■ **DOKUMEN SUMBER**:
Bagaimana hubungan manusia dengan uang dari sudut pandang perilaku manusia? Kamu bisa menggunakan uang dengan baik, bukan berasal dari apa yang kamu tahu, tapi bagaimana perilaku kamu soal uang.
Kita diajarkan kalau investasi, rancangan keuangan pribadi, dan keputusan bisnis ini soal matematika, di mana data dan formula memberitahu apa yang harus kita lakukan. Kenyataannya justru berbeda. Mayoritas orang tidak membuat keputusan keuangan hanya berdasarkan dari laporan. Mereka justru membuat keputusan tersebut di meja makan atau di ruang rapat pertemuan, di mana semua perasaan bercampur aduk, mulai dari kesombongan, keserakahan, marketing produknya yang bagus, pandangan kita soal dunia dan sebagainya.

■ **TUGAS YANG DIKERJAKAN**:
a - Kembalikan tanpa perubahan bagian teks tentang perilaku dan uang yang dibuka dengan kata-kata berisi "Kita diajarkan kalau" dan ditutup dengan "dunia dan sebagainya.".
b - Jawab pertanyaan berikut berdasarkan teks tentang perilaku dan uang:
(i) Menurut teks, kemampuan menggunakan uang dengan baik berasal dari apa?
(ii) Tiga hal apa yang menurut teks diajarkan kepada kita sebagai soal matematika?
(iii) Di mana mayoritas orang justru membuat keputusan keuangan?
c - Jelaskan dalam satu sampai tiga kalimat mengapa, menurut teks tentang perilaku dan uang, keputusan keuangan pada kenyataannya tidak sekadar soal matematika.
Data di bawah ini tidak dipakai untuk tugas mana pun.

■ **DATA YANG DIBERIKAN**:
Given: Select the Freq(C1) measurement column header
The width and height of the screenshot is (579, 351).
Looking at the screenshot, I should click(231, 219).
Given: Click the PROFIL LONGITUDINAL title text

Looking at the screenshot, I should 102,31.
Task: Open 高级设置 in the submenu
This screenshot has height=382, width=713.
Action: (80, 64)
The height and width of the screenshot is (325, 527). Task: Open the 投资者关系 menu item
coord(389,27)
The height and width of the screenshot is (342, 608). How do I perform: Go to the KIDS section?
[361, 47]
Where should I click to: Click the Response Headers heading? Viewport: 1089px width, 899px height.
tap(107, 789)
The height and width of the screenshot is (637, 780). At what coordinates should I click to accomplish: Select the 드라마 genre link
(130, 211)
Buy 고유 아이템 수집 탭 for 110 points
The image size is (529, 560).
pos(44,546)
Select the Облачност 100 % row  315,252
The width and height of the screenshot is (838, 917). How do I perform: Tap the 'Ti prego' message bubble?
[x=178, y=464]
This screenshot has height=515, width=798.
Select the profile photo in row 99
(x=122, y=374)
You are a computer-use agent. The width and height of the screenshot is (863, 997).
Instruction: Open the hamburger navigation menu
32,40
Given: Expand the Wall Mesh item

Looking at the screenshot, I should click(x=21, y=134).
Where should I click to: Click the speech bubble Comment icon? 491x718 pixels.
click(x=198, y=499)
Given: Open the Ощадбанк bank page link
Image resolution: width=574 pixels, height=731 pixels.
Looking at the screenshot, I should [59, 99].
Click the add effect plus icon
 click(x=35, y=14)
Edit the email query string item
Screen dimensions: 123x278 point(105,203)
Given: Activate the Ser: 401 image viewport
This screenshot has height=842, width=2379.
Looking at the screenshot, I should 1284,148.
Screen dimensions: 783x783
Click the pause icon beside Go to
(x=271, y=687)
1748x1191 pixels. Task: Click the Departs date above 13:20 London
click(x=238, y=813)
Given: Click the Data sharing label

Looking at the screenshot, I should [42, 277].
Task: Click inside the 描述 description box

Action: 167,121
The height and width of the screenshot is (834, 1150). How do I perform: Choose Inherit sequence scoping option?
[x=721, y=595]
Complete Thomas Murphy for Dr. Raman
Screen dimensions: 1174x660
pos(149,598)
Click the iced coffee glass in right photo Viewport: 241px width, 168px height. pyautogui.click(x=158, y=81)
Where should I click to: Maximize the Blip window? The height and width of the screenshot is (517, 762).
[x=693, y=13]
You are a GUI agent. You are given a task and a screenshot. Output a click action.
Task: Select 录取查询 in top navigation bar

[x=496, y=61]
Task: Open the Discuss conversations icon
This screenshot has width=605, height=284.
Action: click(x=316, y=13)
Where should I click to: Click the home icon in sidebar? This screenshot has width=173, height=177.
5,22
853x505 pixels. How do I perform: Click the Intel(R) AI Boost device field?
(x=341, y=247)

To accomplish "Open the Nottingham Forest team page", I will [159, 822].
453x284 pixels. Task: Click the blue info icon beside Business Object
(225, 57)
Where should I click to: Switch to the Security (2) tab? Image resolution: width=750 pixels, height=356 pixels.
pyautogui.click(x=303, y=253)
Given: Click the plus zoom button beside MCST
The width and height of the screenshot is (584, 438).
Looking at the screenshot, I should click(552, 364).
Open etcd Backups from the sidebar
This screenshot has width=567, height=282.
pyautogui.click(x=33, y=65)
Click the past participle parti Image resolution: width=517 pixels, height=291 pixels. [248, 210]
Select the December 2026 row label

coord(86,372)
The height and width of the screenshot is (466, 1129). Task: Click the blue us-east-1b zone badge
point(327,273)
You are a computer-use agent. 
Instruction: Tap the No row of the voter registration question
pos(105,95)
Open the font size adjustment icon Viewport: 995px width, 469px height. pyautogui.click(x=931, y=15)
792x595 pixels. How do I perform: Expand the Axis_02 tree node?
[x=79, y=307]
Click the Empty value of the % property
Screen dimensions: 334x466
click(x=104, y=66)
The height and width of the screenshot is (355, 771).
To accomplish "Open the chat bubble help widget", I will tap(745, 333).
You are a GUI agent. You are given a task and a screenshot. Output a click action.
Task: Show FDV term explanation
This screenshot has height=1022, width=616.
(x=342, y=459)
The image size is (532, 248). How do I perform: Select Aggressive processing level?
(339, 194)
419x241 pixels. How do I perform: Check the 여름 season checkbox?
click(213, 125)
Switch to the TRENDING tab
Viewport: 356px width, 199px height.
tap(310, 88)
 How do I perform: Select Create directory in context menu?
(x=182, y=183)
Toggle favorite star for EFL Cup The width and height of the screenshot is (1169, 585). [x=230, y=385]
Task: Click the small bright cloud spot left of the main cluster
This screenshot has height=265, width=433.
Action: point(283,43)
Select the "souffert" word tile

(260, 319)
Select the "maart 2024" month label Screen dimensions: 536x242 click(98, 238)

■ **SOAL TERSELESAIKAN**:
a -
Kita diajarkan kalau investasi, rancangan keuangan pribadi, dan keputusan bisnis ini soal matematika, di mana data dan formula memberitahu apa yang harus kita lakukan. Kenyataannya justru berbeda. Mayoritas orang tidak membuat keputusan keuangan hanya berdasarkan dari laporan. Mereka justru membuat keputusan tersebut di meja makan atau di ruang rapat pertemuan, di mana semua perasaan bercampur aduk, mulai dari kesombongan, keserakahan, marketing produknya yang bagus, pandangan kita soal dunia dan sebagainya.

b -
(i) Dari bagaimana perilaku kita soal uang, bukan dari apa yang kita tahu.
(ii) Investasi, rancangan keuangan pribadi, dan keputusan bisnis.
(iii) Di meja makan atau di ruang rapat pertemuan.

c - Mayoritas orang tidak membuat keputusan keuangan hanya berdasarkan laporan, tetapi di meja makan atau di ruang rapat pertemuan. Di tempat itu semua perasaan bercampur aduk, mulai dari kesombongan, keserakahan, dan marketing produk yang bagus hingga pandangan kita soal dunia.